[Opening Extract provided section]

Blue Lagoons

November 18, 2014 frvtravel

Text: Ian Lloyd Neubauer Photos: El Nido Resorts

In 1979, a group of Japanese divers sailing the western fringes of the Philippines chanced upon a place of heart-stopping beauty – the Bacuit Archipelago.

Comprising a series of interconnected bays dotted with colossal limestone formations, or karsts, that explode from the sea, this perfect accident of nature created a sanctuary for marine life. Dolphins, turtles and endemic species of reef fish are found here, along with elusive whale sharks and their predatory in-laws.

Four years later the divers returned to set up a diving station on Miniloc Island, the most stunning of the archipelago’s 45 islands. It proved a hit and, in a matter of months, morphed into a low-key resort. The resort at Miniloc Island today is worlds away from bamboo bungalows and outhouses that first appeared here some 15 years ago. Featuring luxuriously appointed cottages that jut out from the sea on stilts and a translucent lagoon that has become the most photographed place in the Philippines, the property’s ‘wow’ factor is off the hook.

[Closing Extract provided section]

_The problem_
Answer these questions using the Bacuit Archipelago article:
(a) In what year did the group of Japanese divers come upon the Bacuit Archipelago?
(b) How many islands make up the archipelago?
(c) On which island did the divers set up a diving station?
The entries have no connection to the Bacuit Archipelago article.

[Opening Input data section]

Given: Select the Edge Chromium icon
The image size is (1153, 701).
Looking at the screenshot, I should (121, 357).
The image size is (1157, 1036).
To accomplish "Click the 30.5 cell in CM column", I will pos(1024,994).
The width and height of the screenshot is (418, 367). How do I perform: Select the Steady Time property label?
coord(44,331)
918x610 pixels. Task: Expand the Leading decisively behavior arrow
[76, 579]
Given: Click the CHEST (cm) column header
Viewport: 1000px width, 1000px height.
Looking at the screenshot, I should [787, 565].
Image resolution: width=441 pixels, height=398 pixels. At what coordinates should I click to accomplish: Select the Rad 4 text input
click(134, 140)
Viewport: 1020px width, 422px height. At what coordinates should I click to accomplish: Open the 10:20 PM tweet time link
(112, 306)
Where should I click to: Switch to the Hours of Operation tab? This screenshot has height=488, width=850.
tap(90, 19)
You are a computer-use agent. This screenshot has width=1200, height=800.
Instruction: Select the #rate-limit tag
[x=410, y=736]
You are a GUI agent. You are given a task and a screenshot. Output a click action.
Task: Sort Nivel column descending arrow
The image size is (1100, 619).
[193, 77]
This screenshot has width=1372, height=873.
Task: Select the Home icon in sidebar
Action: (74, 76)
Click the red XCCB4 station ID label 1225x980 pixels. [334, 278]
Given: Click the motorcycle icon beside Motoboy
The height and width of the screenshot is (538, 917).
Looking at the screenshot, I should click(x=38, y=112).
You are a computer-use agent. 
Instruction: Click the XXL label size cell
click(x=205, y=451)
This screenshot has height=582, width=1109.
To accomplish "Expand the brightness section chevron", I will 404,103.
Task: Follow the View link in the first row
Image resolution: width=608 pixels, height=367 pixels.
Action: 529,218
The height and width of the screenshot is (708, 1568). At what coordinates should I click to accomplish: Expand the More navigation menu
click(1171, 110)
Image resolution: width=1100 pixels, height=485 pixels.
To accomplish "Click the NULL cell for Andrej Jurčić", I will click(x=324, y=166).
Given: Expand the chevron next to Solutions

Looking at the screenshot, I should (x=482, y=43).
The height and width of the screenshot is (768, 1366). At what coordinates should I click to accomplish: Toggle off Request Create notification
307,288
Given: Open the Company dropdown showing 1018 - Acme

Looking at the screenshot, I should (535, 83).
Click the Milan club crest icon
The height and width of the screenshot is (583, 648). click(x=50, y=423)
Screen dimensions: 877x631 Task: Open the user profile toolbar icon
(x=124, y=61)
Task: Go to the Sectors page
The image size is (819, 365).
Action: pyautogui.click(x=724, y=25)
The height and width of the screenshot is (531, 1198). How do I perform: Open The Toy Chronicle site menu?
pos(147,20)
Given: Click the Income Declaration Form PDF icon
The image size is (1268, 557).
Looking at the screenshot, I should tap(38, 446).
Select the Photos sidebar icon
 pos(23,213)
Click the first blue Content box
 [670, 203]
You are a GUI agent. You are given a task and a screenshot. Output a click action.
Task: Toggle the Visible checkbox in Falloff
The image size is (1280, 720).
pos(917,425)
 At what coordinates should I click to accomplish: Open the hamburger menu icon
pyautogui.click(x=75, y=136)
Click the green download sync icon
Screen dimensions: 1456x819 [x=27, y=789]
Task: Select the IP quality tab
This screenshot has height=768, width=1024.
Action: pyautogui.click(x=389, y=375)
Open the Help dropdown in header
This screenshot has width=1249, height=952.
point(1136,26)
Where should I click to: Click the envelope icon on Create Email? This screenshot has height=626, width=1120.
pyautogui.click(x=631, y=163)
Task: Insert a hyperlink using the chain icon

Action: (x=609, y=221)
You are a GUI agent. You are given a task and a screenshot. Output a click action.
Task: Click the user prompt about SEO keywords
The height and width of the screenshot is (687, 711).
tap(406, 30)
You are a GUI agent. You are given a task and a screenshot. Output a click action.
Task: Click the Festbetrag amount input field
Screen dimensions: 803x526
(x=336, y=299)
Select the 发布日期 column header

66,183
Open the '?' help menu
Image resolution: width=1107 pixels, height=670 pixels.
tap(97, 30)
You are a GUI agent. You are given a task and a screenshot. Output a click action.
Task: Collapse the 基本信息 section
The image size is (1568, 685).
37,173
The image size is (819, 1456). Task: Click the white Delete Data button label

[Closing Input data section]

_Answer_
(a) 1979
(b) 45
(c) Miniloc Island